- Institut für Kunst- und Bildgeschichte – HU Berlin - https://www.kunstgeschichte.hu-berlin.de -

Konferenz: Enslavement and Art. Forced Labor in the History of Art

Datum/Zeit
Date(s) - 17/06/2024 - 18/06/2024
Ganztägig

Veranstaltungsort
Humboldt Labor im Humboldt Forum [1]
auf Google-Maps ansehen [2]

Kategorien


Konferenz
Enslavement and Art. Forced Labor in the History of Art [4]
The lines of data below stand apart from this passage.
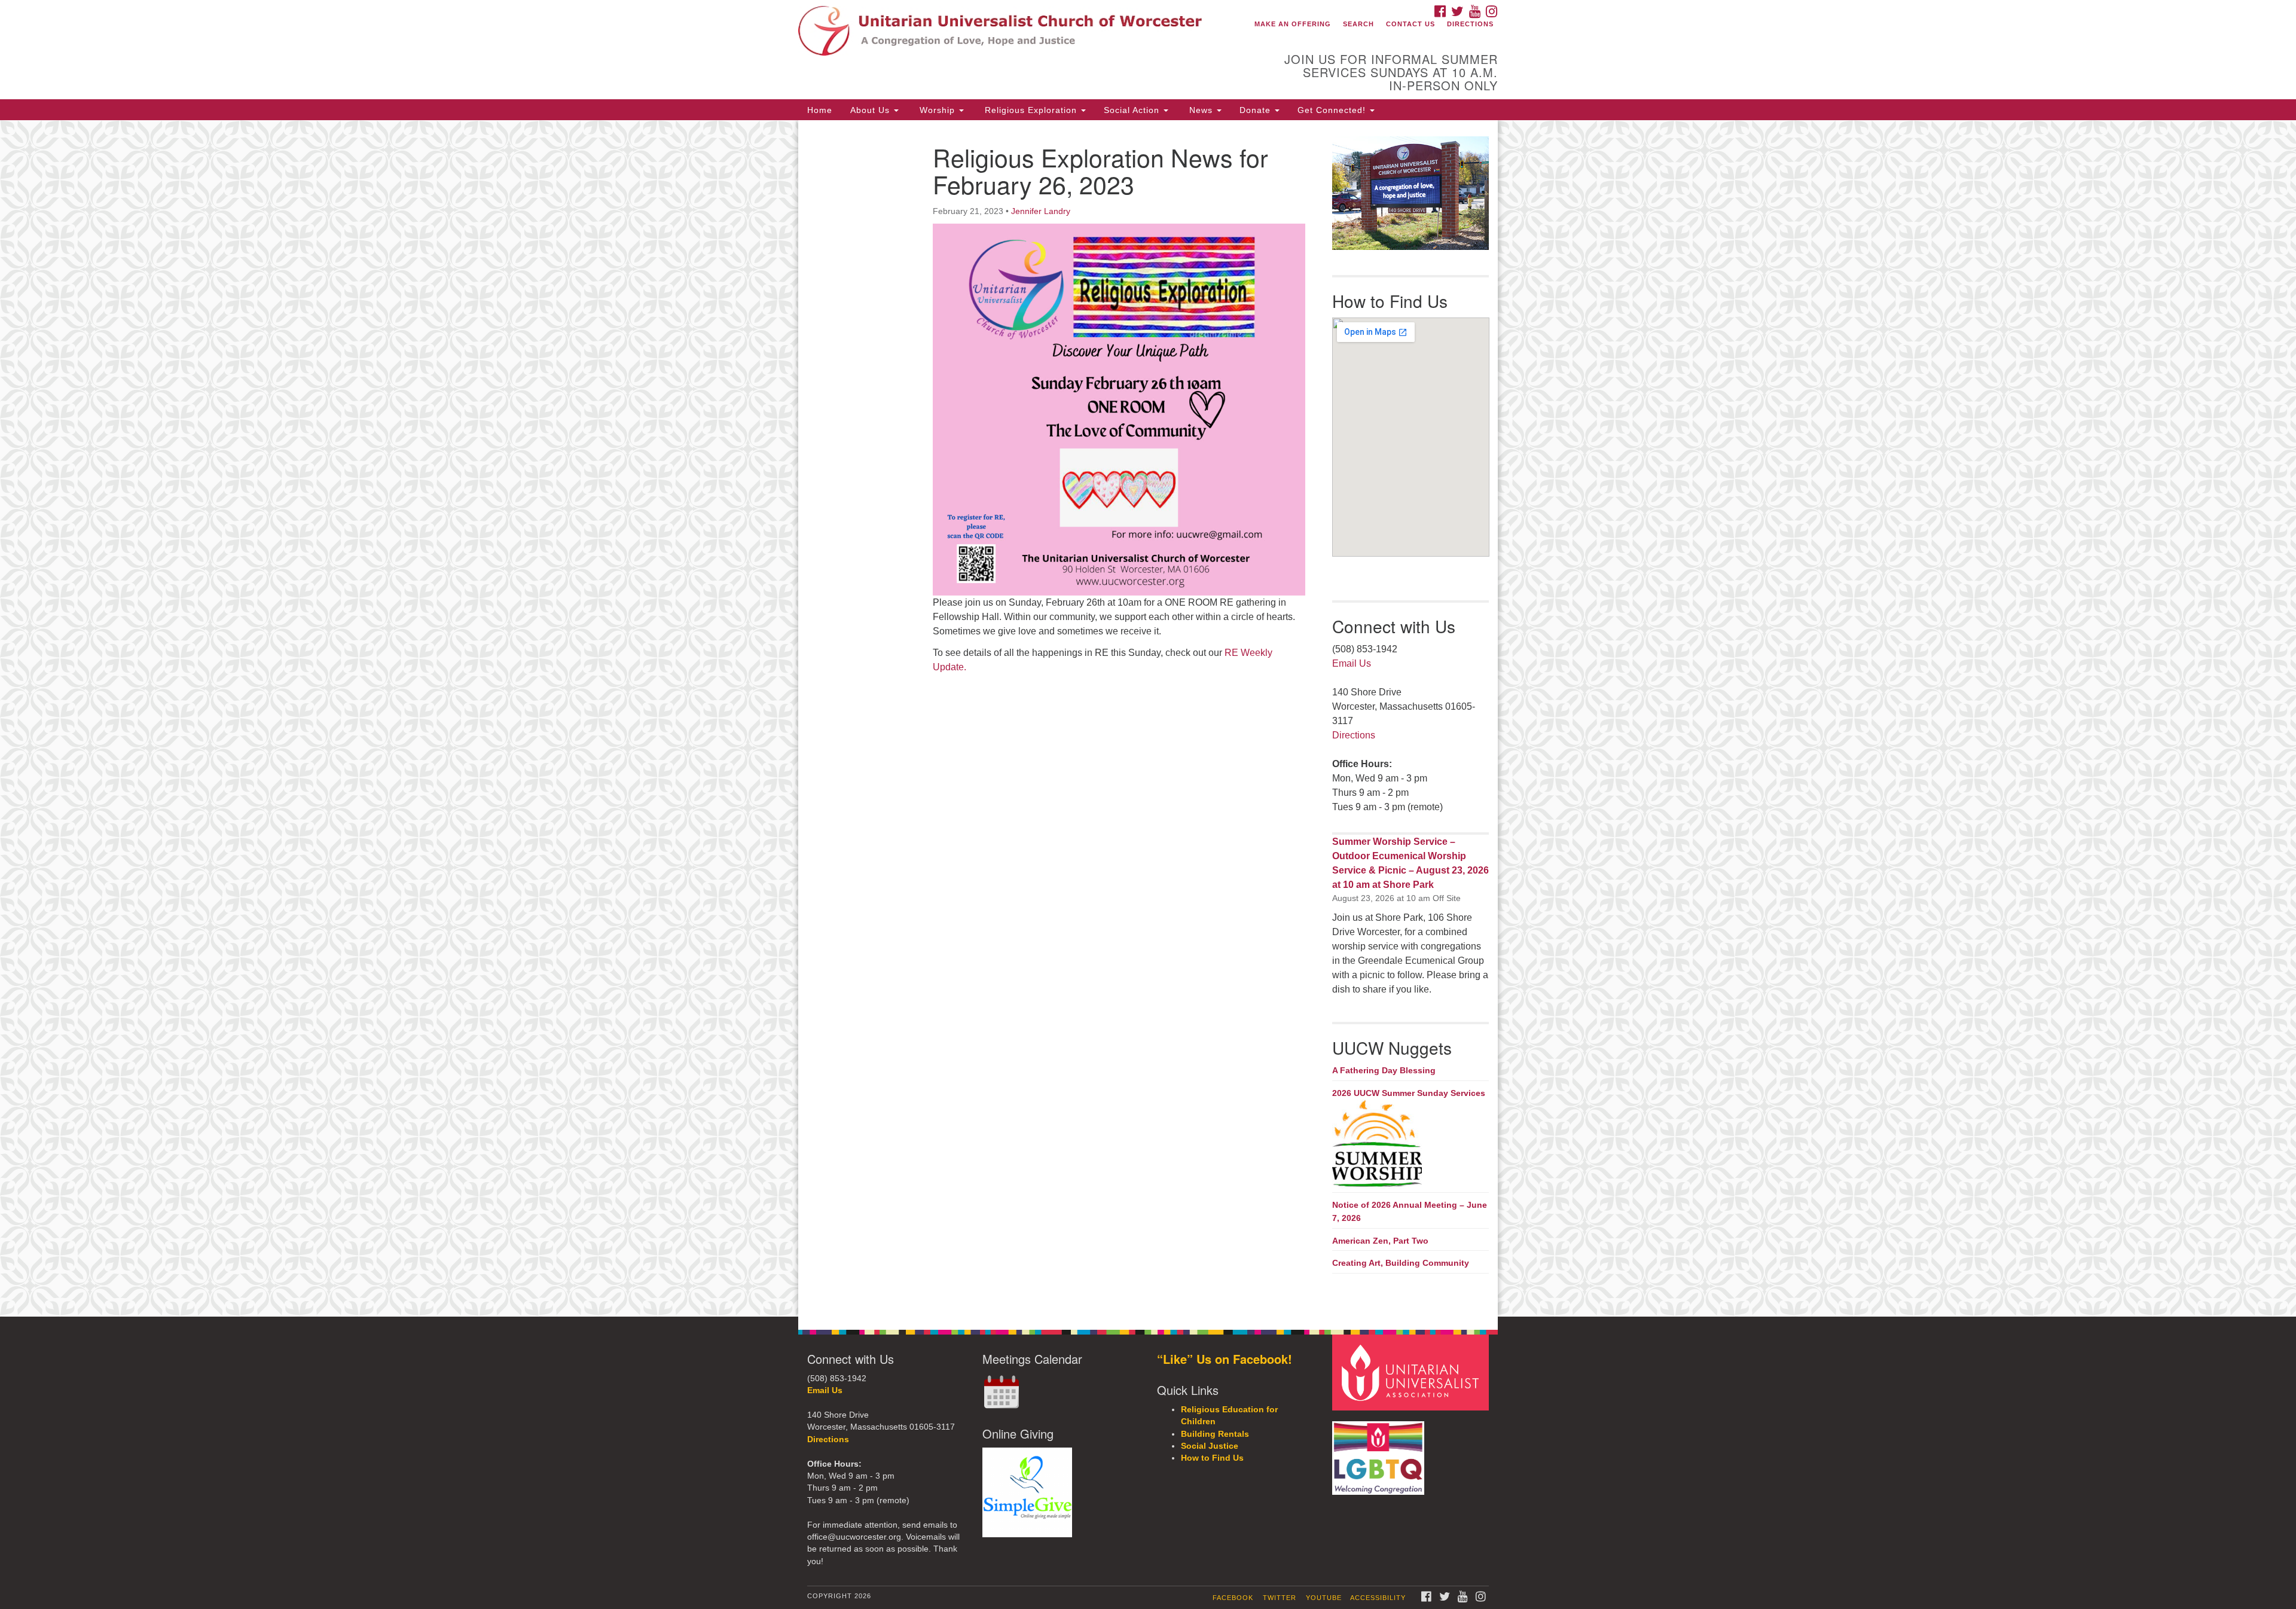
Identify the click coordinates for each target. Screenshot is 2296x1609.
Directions (1470, 24)
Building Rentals (1215, 1434)
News (1201, 110)
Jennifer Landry (1040, 211)
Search (1358, 24)
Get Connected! (1333, 110)
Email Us (1351, 663)
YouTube (1324, 1597)
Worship (937, 110)
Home (819, 110)
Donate (1256, 110)
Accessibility (1378, 1597)
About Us (871, 110)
Forced labor is a broad category all too often taken to comprise a human condition whose only shared feature is broadly defined as the control over another human, especially in regards to their labor and reproductive capacities (categories of ‘slavery’, ‘forced labor’ as well as ‘unfree’, ‘enslaved’, and ‘indentured human condition’ are still poorly defined in this context). Forced labor was and continues to play a central role in the intimate entanglement of aesthetics and commerce. Art production and patronage were part of networks that unfree humans aided in financing. These networks continue to echo in the collections, libraries, and museums, many built through the profit of unfree humans, that hold premodern and modern art today.  This conference seeks to expand our current understanding of the role forced labor played in the world of art making and consumption. It challenges concepts of heritage and their corresponding attributions of identity, representation and ownership, and looks at transformations of value, from the perspective of forced labor. Hopefully, this conference will therefore prompt comparative thinking to uncover the foundations, the structures, the practices, as well as the sustained  consequences and current realities of forced labor in relations to art.

Programm
Enslavement_Art_Program_inherit [5]

17 June 2024

Humboldt Labor at Humboldt Forum (Schloßplatz 1, 10178 Berlin)

 

09.00-09.30 Coffee

 

09.30-10.00

Introduction

Eva Ehninger (Berlin) and Ittai Weinryb (New York, NY)

 

10.00-12.15

Space

Valika Smeulders (Amsterdam): “… Placing a Moor Next to Young Girls”: The Colonial World Order in Dutch Art

Meredith Martin (New York, NY): Neoclassicism and Pro-Slavery Ideology in Paris and Saint-Domingue

Burcu Dogramaci (Munich): Remembering Forced Labor: DP Artist Exhibitions in Munich in 1947 and 1948

Moderation and Response: Elisaveta Dvorakk (Berlin)

 

12.15-14.15 Lunch Break

 

14.15-16.00

Capital

Anna Arabindan-Kesson (Princeton, NJ): Mobile Enclosures: Cultivating Plantation Life Across the British Empire

Carrie Pilto (Amsterdam): Someone Is Getting Rich

Moderation and Response: Johanna Függer-Vagts (Berlin)

 

18.00-19.45

Kino Central (Rosenthaler Str. 39, 10178 Berlin)

 

Other Women Stopped Work and Joined Us: Filmic Reimagination of Work in Yugantar‘s Molkarin

Film Screening and Conversation with Pallavi Paul (New Delhi) and Nicole Wolf (London)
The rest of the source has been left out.